Dataset entries:
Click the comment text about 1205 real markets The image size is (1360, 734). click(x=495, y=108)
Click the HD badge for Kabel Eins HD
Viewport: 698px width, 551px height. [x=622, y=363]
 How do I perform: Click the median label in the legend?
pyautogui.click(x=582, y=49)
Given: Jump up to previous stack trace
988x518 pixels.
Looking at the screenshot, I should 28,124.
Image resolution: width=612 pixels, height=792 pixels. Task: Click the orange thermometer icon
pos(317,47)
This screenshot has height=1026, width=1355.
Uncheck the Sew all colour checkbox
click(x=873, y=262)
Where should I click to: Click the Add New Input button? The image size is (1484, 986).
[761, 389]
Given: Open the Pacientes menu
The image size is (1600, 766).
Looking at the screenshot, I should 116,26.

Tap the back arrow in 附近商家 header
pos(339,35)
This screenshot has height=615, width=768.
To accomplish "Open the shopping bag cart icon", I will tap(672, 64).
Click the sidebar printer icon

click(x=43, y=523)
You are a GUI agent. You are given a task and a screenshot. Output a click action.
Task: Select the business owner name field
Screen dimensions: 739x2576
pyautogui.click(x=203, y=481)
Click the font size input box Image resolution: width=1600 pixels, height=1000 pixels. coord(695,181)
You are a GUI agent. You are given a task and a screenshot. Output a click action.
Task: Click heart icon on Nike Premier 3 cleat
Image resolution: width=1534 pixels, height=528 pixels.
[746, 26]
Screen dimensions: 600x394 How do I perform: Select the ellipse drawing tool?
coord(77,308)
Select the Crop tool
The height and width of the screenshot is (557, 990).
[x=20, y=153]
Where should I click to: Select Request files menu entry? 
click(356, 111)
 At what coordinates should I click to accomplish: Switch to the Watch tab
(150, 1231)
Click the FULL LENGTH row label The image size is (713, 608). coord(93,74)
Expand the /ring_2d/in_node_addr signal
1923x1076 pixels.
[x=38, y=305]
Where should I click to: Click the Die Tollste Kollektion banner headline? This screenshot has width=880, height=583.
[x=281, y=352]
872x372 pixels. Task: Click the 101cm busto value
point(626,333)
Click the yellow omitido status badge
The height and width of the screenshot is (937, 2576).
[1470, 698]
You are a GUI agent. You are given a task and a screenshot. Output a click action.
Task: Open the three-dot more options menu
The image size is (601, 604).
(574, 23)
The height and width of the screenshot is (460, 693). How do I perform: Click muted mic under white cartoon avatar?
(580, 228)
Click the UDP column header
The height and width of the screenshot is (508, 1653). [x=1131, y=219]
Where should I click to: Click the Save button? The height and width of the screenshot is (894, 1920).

> [Exercise]
Nothing may be omitted. Restate all of the entries exactly.

> [Answer box]
Click the comment text about 1205 real markets The image size is (1360, 734). click(x=495, y=108)
Click the HD badge for Kabel Eins HD
Viewport: 698px width, 551px height. [x=622, y=363]
 How do I perform: Click the median label in the legend?
pyautogui.click(x=582, y=49)
Given: Jump up to previous stack trace
988x518 pixels.
Looking at the screenshot, I should 28,124.
Image resolution: width=612 pixels, height=792 pixels. Task: Click the orange thermometer icon
pos(317,47)
This screenshot has height=1026, width=1355.
Uncheck the Sew all colour checkbox
click(x=873, y=262)
Where should I click to: Click the Add New Input button? The image size is (1484, 986).
[761, 389]
Given: Open the Pacientes menu
The image size is (1600, 766).
Looking at the screenshot, I should 116,26.

Tap the back arrow in 附近商家 header
pos(339,35)
This screenshot has height=615, width=768.
To accomplish "Open the shopping bag cart icon", I will tap(672, 64).
Click the sidebar printer icon

click(x=43, y=523)
You are a GUI agent. You are given a task and a screenshot. Output a click action.
Task: Select the business owner name field
Screen dimensions: 739x2576
pyautogui.click(x=203, y=481)
Click the font size input box Image resolution: width=1600 pixels, height=1000 pixels. coord(695,181)
You are a GUI agent. You are given a task and a screenshot. Output a click action.
Task: Click heart icon on Nike Premier 3 cleat
Image resolution: width=1534 pixels, height=528 pixels.
[746, 26]
Screen dimensions: 600x394 How do I perform: Select the ellipse drawing tool?
coord(77,308)
Select the Crop tool
The height and width of the screenshot is (557, 990).
[x=20, y=153]
Where should I click to: Select Request files menu entry? 
click(356, 111)
 At what coordinates should I click to accomplish: Switch to the Watch tab
(150, 1231)
Click the FULL LENGTH row label The image size is (713, 608). coord(93,74)
Expand the /ring_2d/in_node_addr signal
1923x1076 pixels.
[x=38, y=305]
Where should I click to: Click the Die Tollste Kollektion banner headline? This screenshot has width=880, height=583.
[x=281, y=352]
872x372 pixels. Task: Click the 101cm busto value
point(626,333)
Click the yellow omitido status badge
The height and width of the screenshot is (937, 2576).
[1470, 698]
You are a GUI agent. You are given a task and a screenshot. Output a click action.
Task: Open the three-dot more options menu
The image size is (601, 604).
(574, 23)
The height and width of the screenshot is (460, 693). How do I perform: Click muted mic under white cartoon avatar?
(580, 228)
Click the UDP column header
The height and width of the screenshot is (508, 1653). [x=1131, y=219]
Where should I click to: Click the Save button? The height and width of the screenshot is (894, 1920).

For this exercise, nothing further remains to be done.